Orlando Market Commentaries are a series of timely analyses produced by the Orlando Economic Partnership’s Research & Strategy team. Commentaries are typically associated with a major data release or cover areas key to advancing the Partnership’s goal of Broad-based Prosperity®.

New GDP estimates suggest the Orlando region’s economy reached $233 billion in 2024.
Orlando was the eighth fastest-growing large economy in the U.S., with all but one local county also seeing growth above the national rate.
GDP remains an imperfect measure of economic health that can nevertheless help identify opportunities for strengthening our economy.

Delayed federal estimates released on February 5 indicate that the Orlando MSA added another $15 billion to its GDP in 2024, marking the fourth straight year the region grew at a faster rate than the national economy.

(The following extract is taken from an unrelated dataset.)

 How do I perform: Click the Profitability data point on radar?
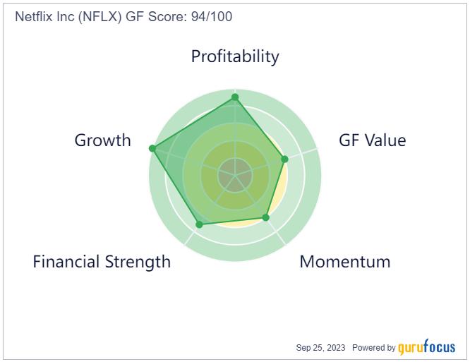(x=235, y=97)
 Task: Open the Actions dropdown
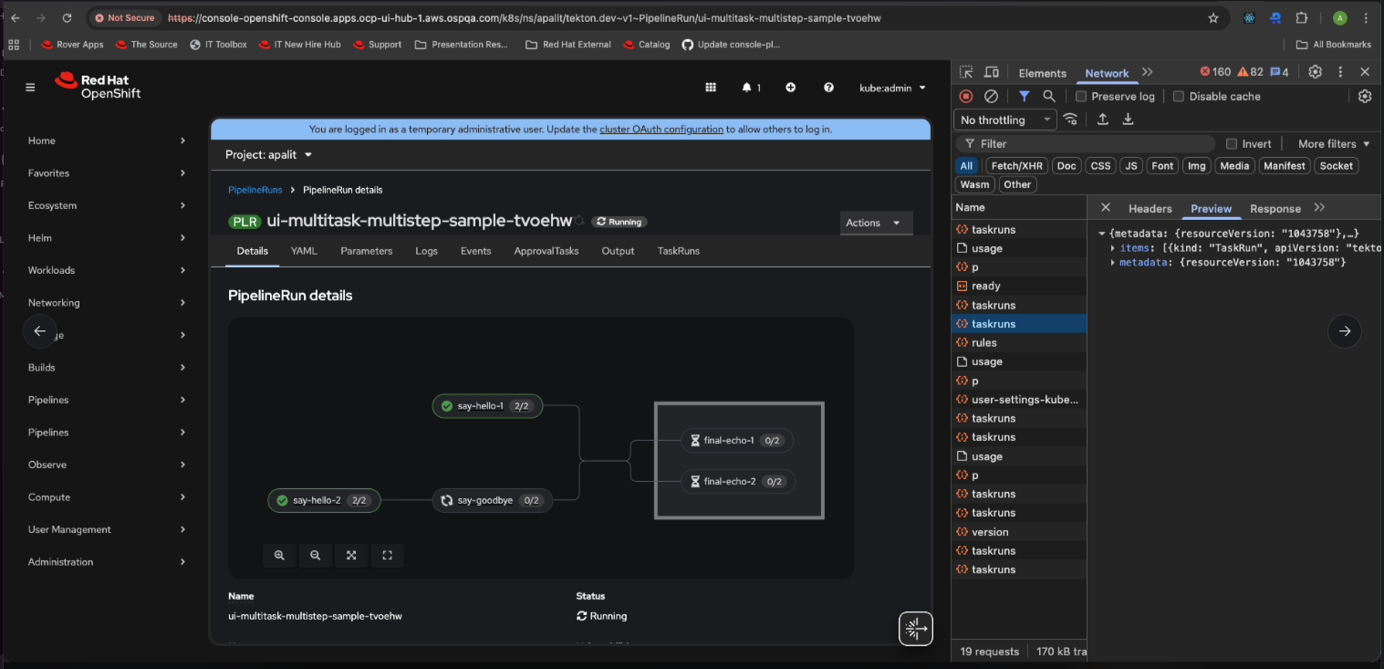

Orlando remained the 24th largest regional economy in the U.S in 2024, registering a current-dollar GDP of more than $233 billion – now bigger than 18 U.S. states, after overtaking Kansas.

Florida’s Fastest-Growing Economy, Again

In growth terms, the Orlando MSA’s real GDP (adjusted for inflation) expanded by 3.5% in 2024 – considerably higher than the 2.8% growth experienced by the wider U.S. economy.

It was the region’s fourth consecutive year of above-average growth following a pandemic-related decline in 2020, leaving the economy some 24% larger than in 2019 and 55% larger than a decade ago.

Many of the nation’s 387 metropolitan areas saw GDP growth slow in 2024 as economic conditions continued to normalize following the pandemic.

Orlando was once again the fastest-growing region among Florida’s ‘Big 3’ in 2024, outperforming both Tampa (3.3%), and Miami (2.7%). Jacksonville’s economy grew at the same pace as Orlando’s (3.5%) but is approximately 40% smaller.

Among the 30 most populous regions in the country, Orlando was the eighth fastest-growing economy and the sixth fastest-growing in nominal terms (inflation in Florida was again higher than in the U.S. in 2024).

The list of fastest-growing large economies in 2024 broadly reflects the ongoing migration of people and businesses to the Sun Belt, as well as growth of the tech industry in Seattle. 

At the county level, all but Seminole County experienced growth in 2024 above the national rate of 2.8%. Osceola and Lake saw the fastest growth among large counties in Florida (those with populations greater than 100,000) after neighboring Sumter County.

Outpacing the Nation

All but three industries (information, manufacturing, and wholesale trade) saw stronger growth in Orlando than in the U.S. in 2024.

Ongoing investment in infrastructure drove particularly strong local performance in construction, while a series of corporate expansions (BNY, JPMorgan, and Charles Schwab) ensured continued strength in the region’s finance sector.

A record-breaking 75 million visitors helped maintain momentum in the region’s headline tourism industry.

A Manadate for Action

With a stated mission of advancing Broad-based Prosperity®, the Orlando Economic Partnership recognizes that true economic health is measured by the ability of all residents to share in growth, not simply by the total value of all goods and services produced in the region (the technical definition of GDP).

Still, analysis of a region’s GDP allows us to assess local productivity: a key enabler of an economy’s ability to pay higher wages. Regions with high productivity are often home to highly innovative industries, such as aerospace, technology, finance and life sciences, that trade in high-value goods or services and can pay higher wages.

Orlando’s productivity levels in 2024 (measured by GDP per job), long shaped by the region’s large service economy, still trail those of most major metros.

The Orlando 2045 Regional Vision seeks to change this by building a global creative capital and Top 10 Innovation Hub, anchoring future growth in innovative industries capable of raising productivity and wages. The outcomes of this vision will play a central role in boosting the region’s economic performance in 2026 and beyond.